Note: Males are larger in size than females

Since the Labradoodle has been produced from two highly intelligent breeds, they are easy to train and catch on quickly. Therefore, they can be trained for the same jobs as their parents including: police work, hunting, guide dogs and therapy dogs. However, keep in mind that even though the Labradoodle will alert their owners to the presence of a stranger, they do not make a good guard dog.

Labradoodles live an average of 14 – 16 years. They are prone to some health problems such as hip dysplasia (which is common in both the Poodle and Labrador breeds), and ear infections. Other than that, they are a relatively healthy breed. Nevertheless, their health is still being closely monitored in case more issues arise.

The Labradoodle is available in three different coat varieties: Fleece, Wool/Curly and Hair. The fleece and wool/curly types are low shedding, with the fleece being the most desirable and the wool/curly the most hypoallergenic. However, the hair type tends to shed profusely and is not hypoallergenic. Furthermore, some puppies that do not trigger allergies at first, may do so later when they begin shedding. Remember, the breed is still under development, so it will be a while before any guarantees can be made.

The coat requires daily brushing, a clipping every few months, and the occasional bath. In addition, the coat is available in a variety of solid colors including white, black, brown and red.

Labradoodles are popular dogs that bring much joy to the lives of their owners. They are often a fantastic alternative for those who love the Labrador breed but have been unable to own one for allergy reasons.

# Extracted entries
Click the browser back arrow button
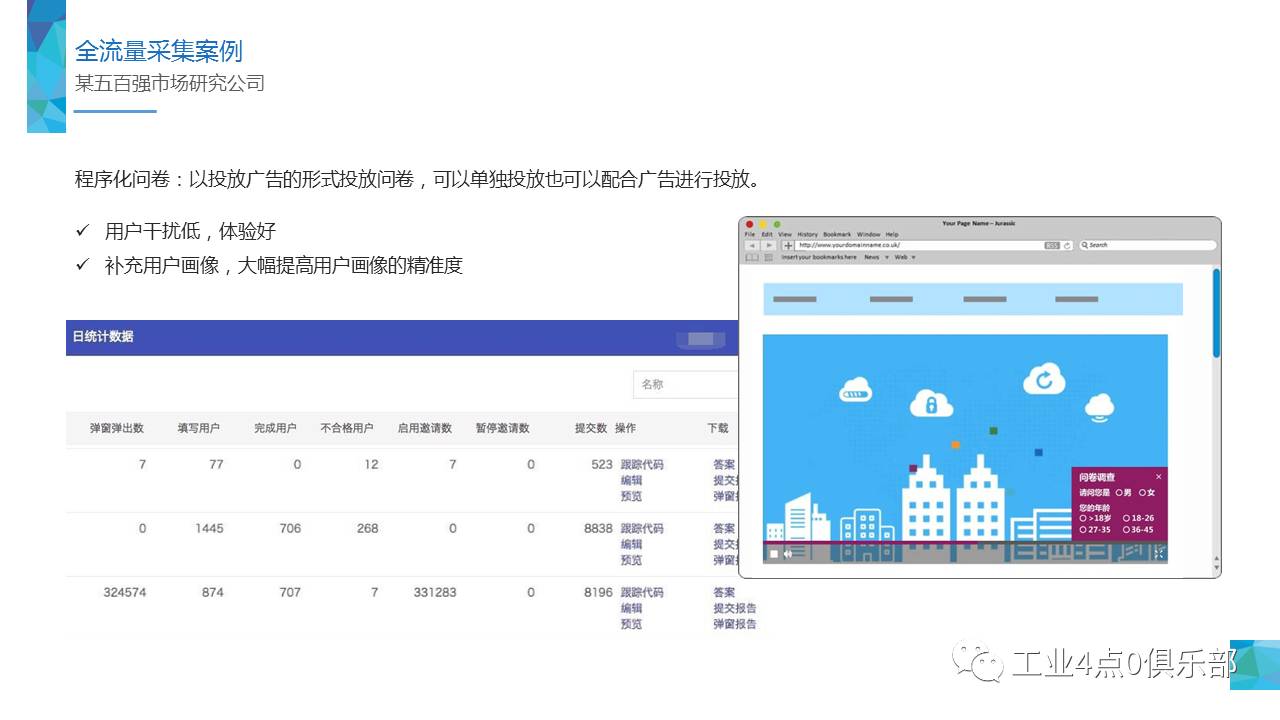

--

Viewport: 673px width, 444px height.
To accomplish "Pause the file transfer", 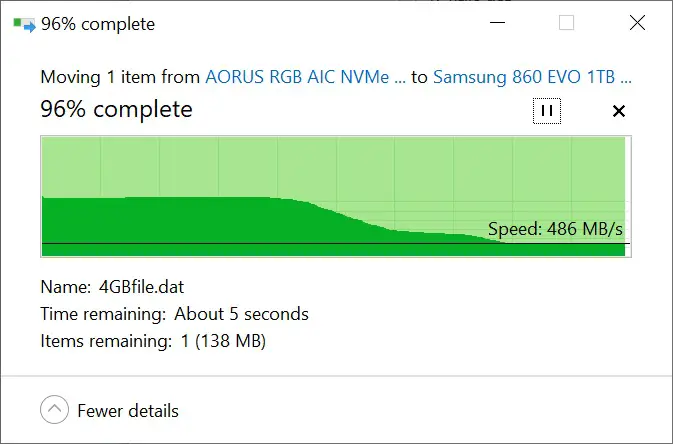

# Tasks to perform
A. List every coat color that the Labradoodle text names.
B. Pick up the Labradoodle text after its last sentence and carry it on.
Nothing in the listing is needed here.

# Per-task outputs
A. White, black, brown, red

B.
More Labradoodle Training

Labradoodle training is an important part of your dog’s growth and development. Your dog should learn all of the basic commands including: Sit, Down, Heel, and Come. He/she should also receive proper obedience training, which is most effectively taught in an obedience class, and should also be properly disciplined and socialized.

All of the above Labradoodle training criteria is how your dog grows to be a credit to his/her breed, a well-liked member of society, and teaches him/her that you’re in control. Training will also make for a happier dog, as dogs thrive on guidance and direction.

Of course, there are more than just the standard commands that you can teach your dog. There are other commands that may also prove to be quite useful such as the release command.

The release command involves using a command that prompts your dog to release the item he/she holds in his/her mouth to you. The command that is typically used for this form of Labradoodle training can be “Give!” or “Let Go!”

The purpose of teaching the release command is to train aggression out of your dog, while still showing that you are in control. For instance, many owners make the mistake of either snatching an item out of their dog’s mouth or allowing there dog possession of an item after playing tug-of-war with them. Both of these instances can lead to aggression and an over-dominant dog.

If you take an item out of your Labradoodle’s mouth by force, you are teaching the dog to fight with you. On the other hand, although it’s not a bad idea to allow your dog to win on occasion, if you continuously allow your dog possession of a toy after fighting over it (I.E. game of tug-of-war), the type of Labradoodle training you are encouraging is telling your dog that he/she has control over you, because you always give in.

The following is how you can implement the release command –

1. Choose the word command you will use (I.E. “Give” or “Let Go!” etc.)

2. When your dog is holding an item you want him to let go of, give the command and position your hand over your dog’s muzzle and place your fingers on the sides of your dog’s lips. Proceed to squeeze his/her lips against the teeth, which should cause him/her to release the object.

3. Continue this 4 -5 times or until your dog releases the object on command.

If your dog attempts to bite or nip at your hand when you perform the above Labradoodle training technique, you can try another method such as giving the command and offering your dog a treat for the toy, or offering a more favorable toy in exchange for the possessed item.